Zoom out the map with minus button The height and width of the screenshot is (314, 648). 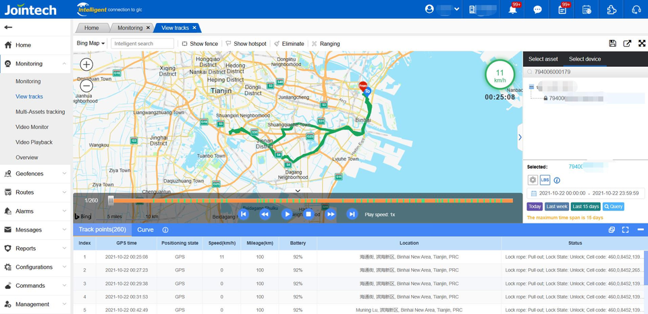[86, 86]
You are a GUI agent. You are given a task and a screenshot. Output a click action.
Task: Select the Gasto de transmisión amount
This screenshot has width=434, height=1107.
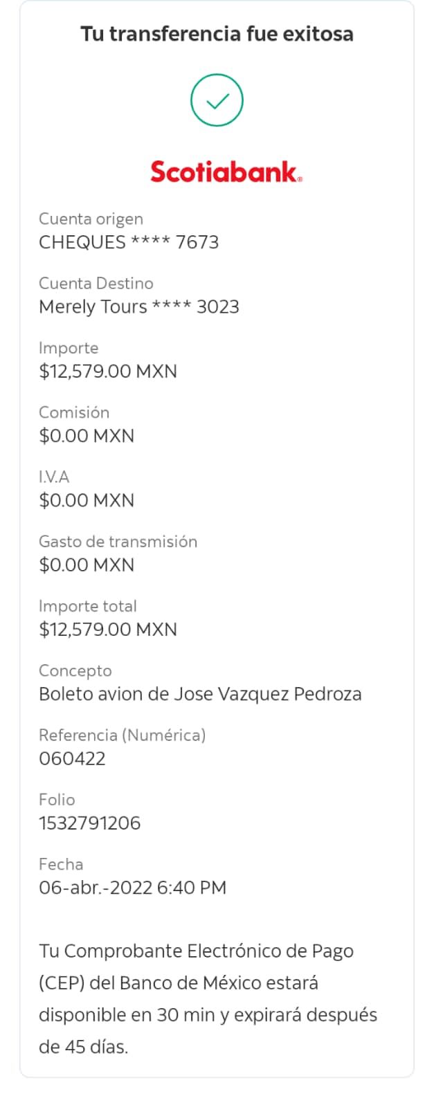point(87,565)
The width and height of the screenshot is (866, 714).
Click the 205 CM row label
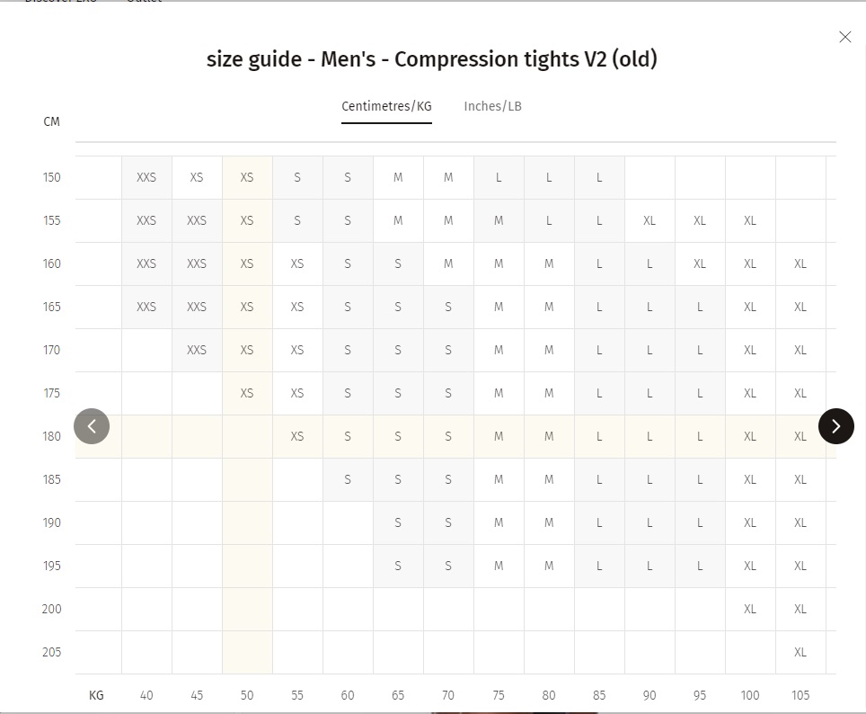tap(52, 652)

........

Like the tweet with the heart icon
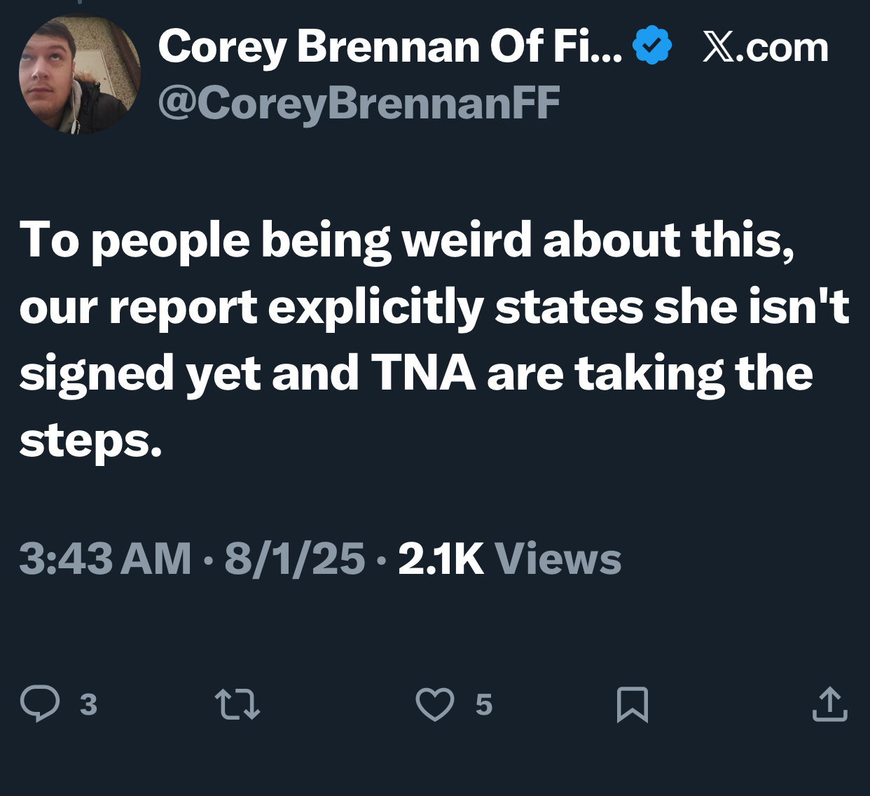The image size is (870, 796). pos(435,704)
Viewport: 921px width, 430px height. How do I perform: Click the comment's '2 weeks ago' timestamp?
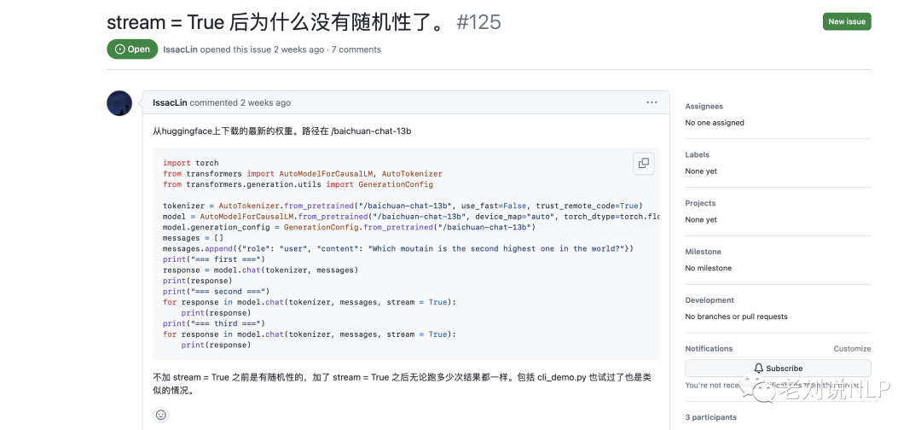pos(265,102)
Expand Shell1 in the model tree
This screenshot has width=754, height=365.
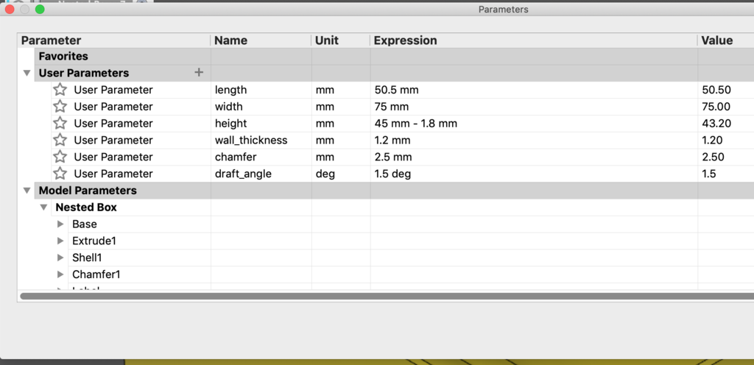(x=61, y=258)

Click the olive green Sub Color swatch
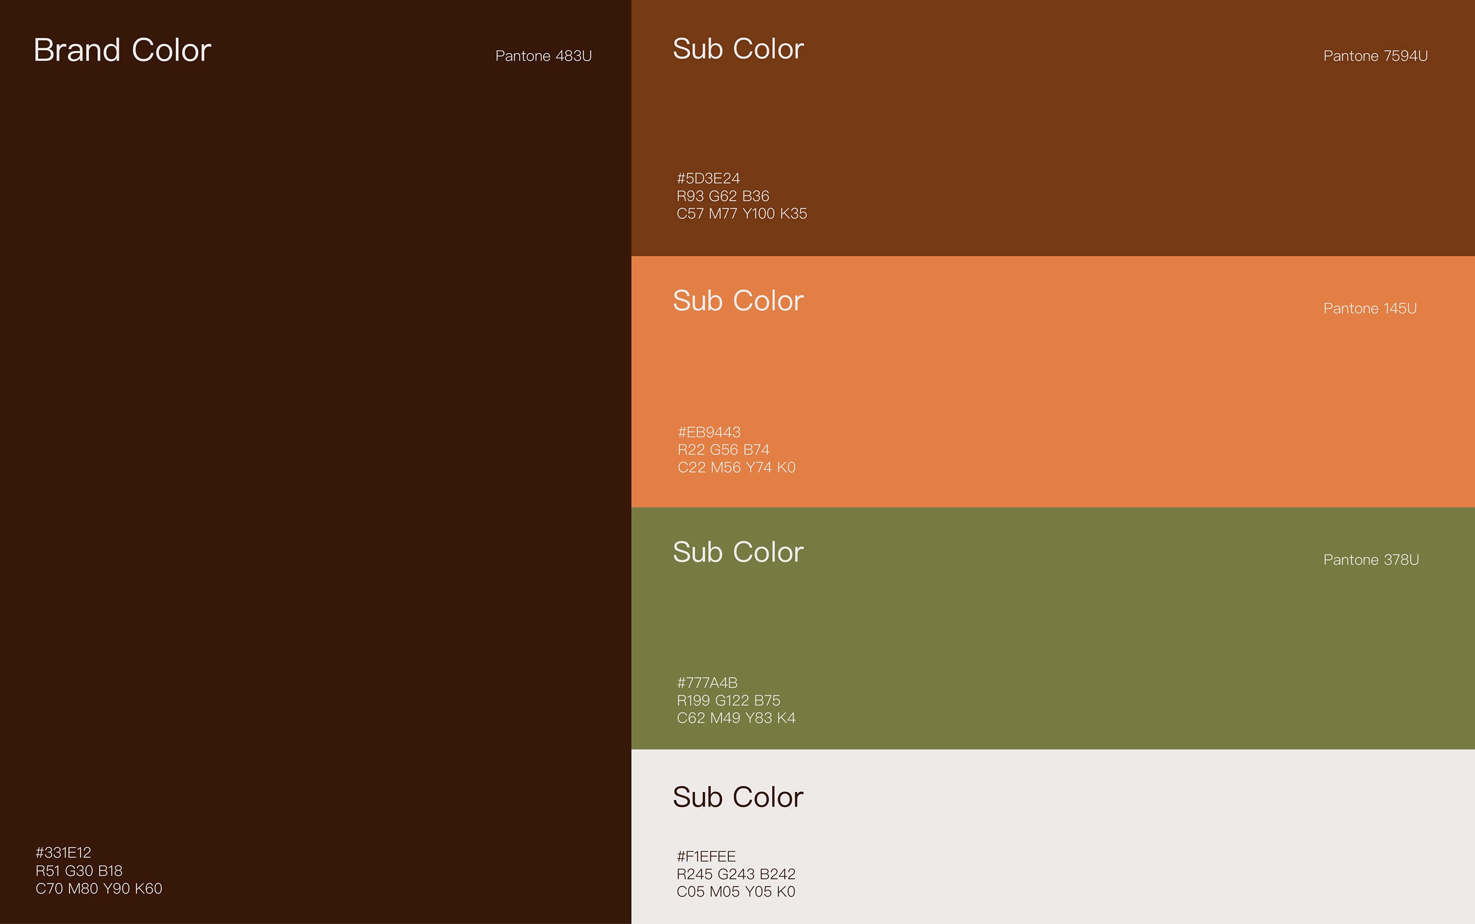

........

_Your goal_: Reproduce the data from the line with "Expand Shell1 in the model tree" up to and including the line with "Click the olive green Sub Color swatch", with the pictures omitted from your answer.

_Solution to the problem_:
Expand Shell1 in the model tree
This screenshot has width=754, height=365.
(x=61, y=258)

Click the olive green Sub Color swatch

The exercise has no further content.